Repeat the whole listing, keeping every word and every line intact.

[DATA]

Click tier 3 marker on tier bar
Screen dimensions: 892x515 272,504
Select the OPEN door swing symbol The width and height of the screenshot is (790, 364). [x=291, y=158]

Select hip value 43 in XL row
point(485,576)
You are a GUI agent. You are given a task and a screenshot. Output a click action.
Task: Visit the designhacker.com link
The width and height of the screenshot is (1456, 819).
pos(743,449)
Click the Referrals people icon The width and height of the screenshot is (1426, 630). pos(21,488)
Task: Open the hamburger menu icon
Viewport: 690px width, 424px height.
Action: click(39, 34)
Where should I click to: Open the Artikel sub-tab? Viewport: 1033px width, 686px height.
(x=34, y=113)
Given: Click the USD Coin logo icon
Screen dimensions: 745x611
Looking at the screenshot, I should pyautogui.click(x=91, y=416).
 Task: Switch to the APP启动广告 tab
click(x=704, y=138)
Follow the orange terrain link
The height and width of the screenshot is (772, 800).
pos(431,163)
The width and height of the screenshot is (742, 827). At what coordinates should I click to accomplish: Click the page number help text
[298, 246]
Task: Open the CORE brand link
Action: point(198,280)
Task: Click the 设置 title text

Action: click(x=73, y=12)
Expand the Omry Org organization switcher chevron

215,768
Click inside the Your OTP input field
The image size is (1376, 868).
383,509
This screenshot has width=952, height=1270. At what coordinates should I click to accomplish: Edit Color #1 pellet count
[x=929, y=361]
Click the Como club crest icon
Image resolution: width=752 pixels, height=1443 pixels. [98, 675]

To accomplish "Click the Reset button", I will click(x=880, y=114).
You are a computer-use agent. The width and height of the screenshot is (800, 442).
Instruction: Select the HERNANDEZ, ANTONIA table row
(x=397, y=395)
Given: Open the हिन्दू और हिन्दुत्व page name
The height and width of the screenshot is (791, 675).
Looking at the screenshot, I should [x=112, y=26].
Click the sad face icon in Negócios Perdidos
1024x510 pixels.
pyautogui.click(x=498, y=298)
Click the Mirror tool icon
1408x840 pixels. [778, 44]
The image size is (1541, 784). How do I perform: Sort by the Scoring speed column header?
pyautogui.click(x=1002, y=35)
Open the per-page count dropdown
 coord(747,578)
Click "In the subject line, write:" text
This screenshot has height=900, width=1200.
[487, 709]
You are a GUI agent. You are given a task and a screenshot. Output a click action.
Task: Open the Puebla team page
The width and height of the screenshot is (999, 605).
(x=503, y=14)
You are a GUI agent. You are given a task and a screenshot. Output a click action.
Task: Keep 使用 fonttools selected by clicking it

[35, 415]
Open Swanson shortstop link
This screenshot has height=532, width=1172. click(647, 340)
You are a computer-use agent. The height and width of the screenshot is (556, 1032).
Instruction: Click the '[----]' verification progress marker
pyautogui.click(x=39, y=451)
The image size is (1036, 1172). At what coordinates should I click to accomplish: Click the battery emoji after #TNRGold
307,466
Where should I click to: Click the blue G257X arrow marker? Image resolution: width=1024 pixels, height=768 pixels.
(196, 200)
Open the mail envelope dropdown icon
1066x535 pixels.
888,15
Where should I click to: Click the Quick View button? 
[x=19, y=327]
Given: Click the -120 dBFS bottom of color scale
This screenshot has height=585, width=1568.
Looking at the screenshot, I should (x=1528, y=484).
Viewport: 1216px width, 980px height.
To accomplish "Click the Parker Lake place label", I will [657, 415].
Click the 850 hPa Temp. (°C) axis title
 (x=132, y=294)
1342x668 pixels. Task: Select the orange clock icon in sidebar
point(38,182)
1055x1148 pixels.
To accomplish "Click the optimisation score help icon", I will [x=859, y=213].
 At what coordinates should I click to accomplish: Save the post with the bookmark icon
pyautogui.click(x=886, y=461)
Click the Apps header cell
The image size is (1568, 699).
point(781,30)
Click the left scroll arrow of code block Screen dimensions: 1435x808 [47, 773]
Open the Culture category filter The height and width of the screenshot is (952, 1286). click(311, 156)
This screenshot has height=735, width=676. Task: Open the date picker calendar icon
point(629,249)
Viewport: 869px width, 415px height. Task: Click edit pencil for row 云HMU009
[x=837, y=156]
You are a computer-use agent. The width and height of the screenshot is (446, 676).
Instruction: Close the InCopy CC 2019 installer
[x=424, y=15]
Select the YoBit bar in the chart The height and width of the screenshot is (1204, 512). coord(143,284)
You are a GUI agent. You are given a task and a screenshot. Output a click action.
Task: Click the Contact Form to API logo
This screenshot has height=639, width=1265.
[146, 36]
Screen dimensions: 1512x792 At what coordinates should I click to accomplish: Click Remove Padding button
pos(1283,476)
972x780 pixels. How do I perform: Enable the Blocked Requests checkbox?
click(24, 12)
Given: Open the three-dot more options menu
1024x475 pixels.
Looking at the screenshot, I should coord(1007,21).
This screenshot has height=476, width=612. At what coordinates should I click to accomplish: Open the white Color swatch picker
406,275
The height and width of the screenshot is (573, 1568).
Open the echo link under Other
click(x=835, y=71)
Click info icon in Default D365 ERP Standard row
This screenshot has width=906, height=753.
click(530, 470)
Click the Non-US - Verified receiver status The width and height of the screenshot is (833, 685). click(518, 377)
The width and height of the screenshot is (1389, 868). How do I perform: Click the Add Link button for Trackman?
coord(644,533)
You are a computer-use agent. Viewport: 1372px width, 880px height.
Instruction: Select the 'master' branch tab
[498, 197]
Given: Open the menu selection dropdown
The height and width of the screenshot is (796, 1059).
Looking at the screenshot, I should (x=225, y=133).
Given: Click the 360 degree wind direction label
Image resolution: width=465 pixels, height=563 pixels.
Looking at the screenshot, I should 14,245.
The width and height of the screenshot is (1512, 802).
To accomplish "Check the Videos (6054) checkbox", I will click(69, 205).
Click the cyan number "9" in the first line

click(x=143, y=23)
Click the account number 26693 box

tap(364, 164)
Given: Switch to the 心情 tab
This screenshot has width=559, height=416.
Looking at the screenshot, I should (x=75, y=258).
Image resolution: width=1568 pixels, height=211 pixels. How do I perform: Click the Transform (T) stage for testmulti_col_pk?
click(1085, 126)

[/DATA]

ANSWER FOR THIS EXERCISE
Click tier 3 marker on tier bar
Screen dimensions: 892x515 272,504
Select the OPEN door swing symbol The width and height of the screenshot is (790, 364). [x=291, y=158]

Select hip value 43 in XL row
point(485,576)
You are a GUI agent. You are given a task and a screenshot. Output a click action.
Task: Visit the designhacker.com link
The width and height of the screenshot is (1456, 819).
pos(743,449)
Click the Referrals people icon The width and height of the screenshot is (1426, 630). pos(21,488)
Task: Open the hamburger menu icon
Viewport: 690px width, 424px height.
Action: click(39, 34)
Where should I click to: Open the Artikel sub-tab? Viewport: 1033px width, 686px height.
(x=34, y=113)
Given: Click the USD Coin logo icon
Screen dimensions: 745x611
Looking at the screenshot, I should pyautogui.click(x=91, y=416).
 Task: Switch to the APP启动广告 tab
click(x=704, y=138)
Follow the orange terrain link
The height and width of the screenshot is (772, 800).
pos(431,163)
The width and height of the screenshot is (742, 827). At what coordinates should I click to accomplish: Click the page number help text
[298, 246]
Task: Open the CORE brand link
Action: point(198,280)
Task: Click the 设置 title text

Action: click(x=73, y=12)
Expand the Omry Org organization switcher chevron

215,768
Click inside the Your OTP input field
The image size is (1376, 868).
383,509
This screenshot has width=952, height=1270. At what coordinates should I click to accomplish: Edit Color #1 pellet count
[x=929, y=361]
Click the Como club crest icon
Image resolution: width=752 pixels, height=1443 pixels. [98, 675]

To accomplish "Click the Reset button", I will click(x=880, y=114).
You are a computer-use agent. The width and height of the screenshot is (800, 442).
Instruction: Select the HERNANDEZ, ANTONIA table row
(x=397, y=395)
Given: Open the हिन्दू और हिन्दुत्व page name
The height and width of the screenshot is (791, 675).
Looking at the screenshot, I should [x=112, y=26].
Click the sad face icon in Negócios Perdidos
1024x510 pixels.
pyautogui.click(x=498, y=298)
Click the Mirror tool icon
1408x840 pixels. [778, 44]
The image size is (1541, 784). How do I perform: Sort by the Scoring speed column header?
pyautogui.click(x=1002, y=35)
Open the per-page count dropdown
 coord(747,578)
Click "In the subject line, write:" text
This screenshot has height=900, width=1200.
[487, 709]
You are a GUI agent. You are given a task and a screenshot. Output a click action.
Task: Open the Puebla team page
The width and height of the screenshot is (999, 605).
(x=503, y=14)
You are a GUI agent. You are given a task and a screenshot. Output a click action.
Task: Keep 使用 fonttools selected by clicking it

[35, 415]
Open Swanson shortstop link
This screenshot has height=532, width=1172. click(647, 340)
You are a computer-use agent. The height and width of the screenshot is (556, 1032).
Instruction: Click the '[----]' verification progress marker
pyautogui.click(x=39, y=451)
The image size is (1036, 1172). At what coordinates should I click to accomplish: Click the battery emoji after #TNRGold
307,466
Where should I click to: Click the blue G257X arrow marker? Image resolution: width=1024 pixels, height=768 pixels.
(196, 200)
Open the mail envelope dropdown icon
1066x535 pixels.
888,15
Where should I click to: Click the Quick View button? 
[x=19, y=327]
Given: Click the -120 dBFS bottom of color scale
This screenshot has height=585, width=1568.
Looking at the screenshot, I should (x=1528, y=484).
Viewport: 1216px width, 980px height.
To accomplish "Click the Parker Lake place label", I will [657, 415].
Click the 850 hPa Temp. (°C) axis title
 (x=132, y=294)
1342x668 pixels. Task: Select the orange clock icon in sidebar
point(38,182)
1055x1148 pixels.
To accomplish "Click the optimisation score help icon", I will [x=859, y=213].
 At what coordinates should I click to accomplish: Save the post with the bookmark icon
pyautogui.click(x=886, y=461)
Click the Apps header cell
The image size is (1568, 699).
point(781,30)
Click the left scroll arrow of code block Screen dimensions: 1435x808 [47, 773]
Open the Culture category filter The height and width of the screenshot is (952, 1286). click(311, 156)
This screenshot has height=735, width=676. Task: Open the date picker calendar icon
point(629,249)
Viewport: 869px width, 415px height. Task: Click edit pencil for row 云HMU009
[x=837, y=156]
You are a computer-use agent. The width and height of the screenshot is (446, 676).
Instruction: Close the InCopy CC 2019 installer
[x=424, y=15]
Select the YoBit bar in the chart The height and width of the screenshot is (1204, 512). coord(143,284)
You are a GUI agent. You are given a task and a screenshot. Output a click action.
Task: Click the Contact Form to API logo
This screenshot has height=639, width=1265.
[146, 36]
Screen dimensions: 1512x792 At what coordinates should I click to accomplish: Click Remove Padding button
pos(1283,476)
972x780 pixels. How do I perform: Enable the Blocked Requests checkbox?
click(24, 12)
Given: Open the three-dot more options menu
1024x475 pixels.
Looking at the screenshot, I should coord(1007,21).
This screenshot has height=476, width=612. At what coordinates should I click to accomplish: Open the white Color swatch picker
406,275
The height and width of the screenshot is (573, 1568).
Open the echo link under Other
click(x=835, y=71)
Click info icon in Default D365 ERP Standard row
This screenshot has width=906, height=753.
click(530, 470)
Click the Non-US - Verified receiver status The width and height of the screenshot is (833, 685). click(518, 377)
The width and height of the screenshot is (1389, 868). How do I perform: Click the Add Link button for Trackman?
coord(644,533)
You are a computer-use agent. Viewport: 1372px width, 880px height.
Instruction: Select the 'master' branch tab
[498, 197]
Given: Open the menu selection dropdown
The height and width of the screenshot is (796, 1059).
Looking at the screenshot, I should (x=225, y=133).
Given: Click the 360 degree wind direction label
Image resolution: width=465 pixels, height=563 pixels.
Looking at the screenshot, I should 14,245.
The width and height of the screenshot is (1512, 802).
To accomplish "Check the Videos (6054) checkbox", I will click(69, 205).
Click the cyan number "9" in the first line

click(x=143, y=23)
Click the account number 26693 box

tap(364, 164)
Given: Switch to the 心情 tab
This screenshot has width=559, height=416.
Looking at the screenshot, I should (x=75, y=258).
Image resolution: width=1568 pixels, height=211 pixels. How do I perform: Click the Transform (T) stage for testmulti_col_pk?
click(1085, 126)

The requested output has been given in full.